### What you should do
Retype everything in the data from the line containing "Судоку (19, 2083)" down to the line containing "Развивающие (38, 1824)", including both of those lines, with no changes.

### Item coordinate data
** BEGIN **

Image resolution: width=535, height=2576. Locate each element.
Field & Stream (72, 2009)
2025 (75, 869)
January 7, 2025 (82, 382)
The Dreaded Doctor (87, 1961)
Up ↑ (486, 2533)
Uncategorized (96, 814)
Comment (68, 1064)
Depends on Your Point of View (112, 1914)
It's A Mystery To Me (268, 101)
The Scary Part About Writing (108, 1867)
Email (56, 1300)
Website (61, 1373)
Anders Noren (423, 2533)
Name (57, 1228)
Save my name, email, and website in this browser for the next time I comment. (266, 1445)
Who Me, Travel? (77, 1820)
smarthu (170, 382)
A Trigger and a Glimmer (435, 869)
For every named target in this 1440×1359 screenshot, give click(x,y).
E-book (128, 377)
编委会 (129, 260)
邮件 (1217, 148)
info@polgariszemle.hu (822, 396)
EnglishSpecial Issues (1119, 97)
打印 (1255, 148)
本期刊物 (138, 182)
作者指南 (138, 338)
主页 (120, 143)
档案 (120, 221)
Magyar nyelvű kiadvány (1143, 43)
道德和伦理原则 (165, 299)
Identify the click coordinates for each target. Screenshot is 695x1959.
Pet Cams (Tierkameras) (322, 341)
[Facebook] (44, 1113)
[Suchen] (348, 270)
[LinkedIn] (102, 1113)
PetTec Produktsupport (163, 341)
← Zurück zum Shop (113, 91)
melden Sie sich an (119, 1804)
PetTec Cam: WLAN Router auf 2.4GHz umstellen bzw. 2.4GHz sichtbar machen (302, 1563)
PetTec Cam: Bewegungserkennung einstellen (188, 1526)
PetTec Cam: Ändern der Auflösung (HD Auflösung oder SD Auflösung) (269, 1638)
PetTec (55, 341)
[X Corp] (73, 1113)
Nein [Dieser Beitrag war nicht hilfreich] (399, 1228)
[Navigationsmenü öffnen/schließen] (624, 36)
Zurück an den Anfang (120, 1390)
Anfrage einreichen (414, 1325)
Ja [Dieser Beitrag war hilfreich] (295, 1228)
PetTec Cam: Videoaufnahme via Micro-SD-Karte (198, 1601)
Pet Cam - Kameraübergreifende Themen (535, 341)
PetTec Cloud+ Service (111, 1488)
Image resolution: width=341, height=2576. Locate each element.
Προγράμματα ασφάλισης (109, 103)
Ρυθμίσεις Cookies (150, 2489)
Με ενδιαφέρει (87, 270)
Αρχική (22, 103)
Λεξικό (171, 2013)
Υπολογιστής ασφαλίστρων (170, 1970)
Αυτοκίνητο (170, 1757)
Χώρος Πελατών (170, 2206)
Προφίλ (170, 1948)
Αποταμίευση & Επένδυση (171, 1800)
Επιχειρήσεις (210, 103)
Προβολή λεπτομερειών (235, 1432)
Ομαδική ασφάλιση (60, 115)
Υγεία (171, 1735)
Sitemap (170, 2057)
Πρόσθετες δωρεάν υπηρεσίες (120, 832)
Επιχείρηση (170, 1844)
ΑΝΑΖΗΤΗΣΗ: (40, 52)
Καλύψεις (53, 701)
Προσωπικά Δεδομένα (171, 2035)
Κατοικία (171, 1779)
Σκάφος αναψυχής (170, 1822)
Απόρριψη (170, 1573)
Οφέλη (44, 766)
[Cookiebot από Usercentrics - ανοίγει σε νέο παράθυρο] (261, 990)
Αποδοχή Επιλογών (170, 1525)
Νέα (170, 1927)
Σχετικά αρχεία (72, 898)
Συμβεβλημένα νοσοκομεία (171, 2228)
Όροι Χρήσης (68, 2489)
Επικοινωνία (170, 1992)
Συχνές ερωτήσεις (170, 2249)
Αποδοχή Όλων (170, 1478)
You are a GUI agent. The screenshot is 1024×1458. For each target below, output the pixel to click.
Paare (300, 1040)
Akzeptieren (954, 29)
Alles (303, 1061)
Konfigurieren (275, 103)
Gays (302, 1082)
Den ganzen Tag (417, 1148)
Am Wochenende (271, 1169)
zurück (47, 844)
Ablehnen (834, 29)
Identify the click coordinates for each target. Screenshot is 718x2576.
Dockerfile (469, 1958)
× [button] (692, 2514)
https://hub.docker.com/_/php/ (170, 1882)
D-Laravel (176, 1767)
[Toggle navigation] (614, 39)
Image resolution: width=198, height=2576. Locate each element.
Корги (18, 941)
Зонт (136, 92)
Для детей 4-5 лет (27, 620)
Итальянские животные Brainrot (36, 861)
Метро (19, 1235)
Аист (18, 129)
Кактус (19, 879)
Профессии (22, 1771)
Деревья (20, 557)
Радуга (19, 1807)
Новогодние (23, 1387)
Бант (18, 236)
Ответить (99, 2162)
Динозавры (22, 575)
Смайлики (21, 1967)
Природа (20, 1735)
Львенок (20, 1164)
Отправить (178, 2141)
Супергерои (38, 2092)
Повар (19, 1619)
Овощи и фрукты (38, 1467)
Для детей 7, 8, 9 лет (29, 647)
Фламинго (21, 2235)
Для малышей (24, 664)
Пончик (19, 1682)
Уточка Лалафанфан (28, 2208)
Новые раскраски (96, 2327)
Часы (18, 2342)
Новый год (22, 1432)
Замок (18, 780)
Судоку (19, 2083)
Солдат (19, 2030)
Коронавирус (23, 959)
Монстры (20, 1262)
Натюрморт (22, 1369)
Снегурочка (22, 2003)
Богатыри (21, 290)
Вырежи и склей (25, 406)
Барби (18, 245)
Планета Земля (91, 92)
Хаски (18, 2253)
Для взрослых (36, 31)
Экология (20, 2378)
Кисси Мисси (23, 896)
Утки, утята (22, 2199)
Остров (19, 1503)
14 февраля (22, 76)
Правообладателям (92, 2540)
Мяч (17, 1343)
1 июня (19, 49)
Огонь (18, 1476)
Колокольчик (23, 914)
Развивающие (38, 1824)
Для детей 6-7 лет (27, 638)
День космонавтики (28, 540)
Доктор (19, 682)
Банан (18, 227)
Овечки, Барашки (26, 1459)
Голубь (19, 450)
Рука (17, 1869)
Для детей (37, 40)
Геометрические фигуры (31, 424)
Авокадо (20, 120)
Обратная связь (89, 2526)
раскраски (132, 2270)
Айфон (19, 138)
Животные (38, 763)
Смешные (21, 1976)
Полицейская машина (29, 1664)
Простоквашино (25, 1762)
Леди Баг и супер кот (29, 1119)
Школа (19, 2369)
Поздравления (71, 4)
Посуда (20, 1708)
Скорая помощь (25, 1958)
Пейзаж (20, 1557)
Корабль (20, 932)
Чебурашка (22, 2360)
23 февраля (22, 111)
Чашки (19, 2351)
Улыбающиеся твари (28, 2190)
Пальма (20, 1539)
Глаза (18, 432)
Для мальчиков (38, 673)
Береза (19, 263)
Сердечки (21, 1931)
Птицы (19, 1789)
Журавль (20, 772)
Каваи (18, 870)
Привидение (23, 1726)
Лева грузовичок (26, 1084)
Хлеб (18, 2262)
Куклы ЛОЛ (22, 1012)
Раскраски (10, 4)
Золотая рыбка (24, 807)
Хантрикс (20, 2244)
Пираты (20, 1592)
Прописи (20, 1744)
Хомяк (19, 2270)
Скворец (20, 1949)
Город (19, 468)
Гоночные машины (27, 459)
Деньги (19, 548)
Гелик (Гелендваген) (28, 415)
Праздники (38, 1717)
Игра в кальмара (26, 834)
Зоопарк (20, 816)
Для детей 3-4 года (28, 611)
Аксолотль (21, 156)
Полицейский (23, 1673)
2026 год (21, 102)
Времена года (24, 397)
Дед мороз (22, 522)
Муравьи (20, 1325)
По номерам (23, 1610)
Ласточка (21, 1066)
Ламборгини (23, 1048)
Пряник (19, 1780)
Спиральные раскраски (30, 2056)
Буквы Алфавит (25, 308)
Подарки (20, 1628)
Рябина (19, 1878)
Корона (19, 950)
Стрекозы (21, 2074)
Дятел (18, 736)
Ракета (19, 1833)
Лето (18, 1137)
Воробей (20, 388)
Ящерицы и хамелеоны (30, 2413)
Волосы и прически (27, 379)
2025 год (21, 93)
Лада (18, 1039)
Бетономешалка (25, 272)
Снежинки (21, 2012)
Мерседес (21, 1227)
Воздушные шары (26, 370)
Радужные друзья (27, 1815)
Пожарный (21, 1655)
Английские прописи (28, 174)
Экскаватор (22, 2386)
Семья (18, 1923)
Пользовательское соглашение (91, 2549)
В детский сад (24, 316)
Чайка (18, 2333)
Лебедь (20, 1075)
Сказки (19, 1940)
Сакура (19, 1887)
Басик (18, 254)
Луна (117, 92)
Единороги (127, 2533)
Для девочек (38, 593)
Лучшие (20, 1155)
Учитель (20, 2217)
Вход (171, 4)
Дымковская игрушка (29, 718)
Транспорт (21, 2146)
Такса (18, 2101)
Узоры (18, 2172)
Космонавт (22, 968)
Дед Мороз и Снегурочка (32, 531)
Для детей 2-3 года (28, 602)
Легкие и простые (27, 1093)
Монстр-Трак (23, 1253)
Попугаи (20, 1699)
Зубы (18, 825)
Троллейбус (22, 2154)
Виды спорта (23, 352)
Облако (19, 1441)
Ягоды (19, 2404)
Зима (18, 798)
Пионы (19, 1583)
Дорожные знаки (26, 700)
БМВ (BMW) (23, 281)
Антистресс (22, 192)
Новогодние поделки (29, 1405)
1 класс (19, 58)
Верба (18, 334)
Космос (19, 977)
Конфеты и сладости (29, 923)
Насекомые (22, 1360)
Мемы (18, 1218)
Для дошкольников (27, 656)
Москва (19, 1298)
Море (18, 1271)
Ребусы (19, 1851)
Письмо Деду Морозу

** END **

### Answer to this problem
Судоку (19, 2083)
Солдат (19, 2030)
Коронавирус (23, 959)
Монстры (20, 1262)
Натюрморт (22, 1369)
Снегурочка (22, 2003)
Богатыри (21, 290)
Вырежи и склей (25, 406)
Барби (18, 245)
Планета Земля (91, 92)
Хаски (18, 2253)
Для взрослых (36, 31)
Экология (20, 2378)
Кисси Мисси (23, 896)
Утки, утята (22, 2199)
Остров (19, 1503)
14 февраля (22, 76)
Правообладателям (92, 2540)
Мяч (17, 1343)
1 июня (19, 49)
Огонь (18, 1476)
Колокольчик (23, 914)
Развивающие (38, 1824)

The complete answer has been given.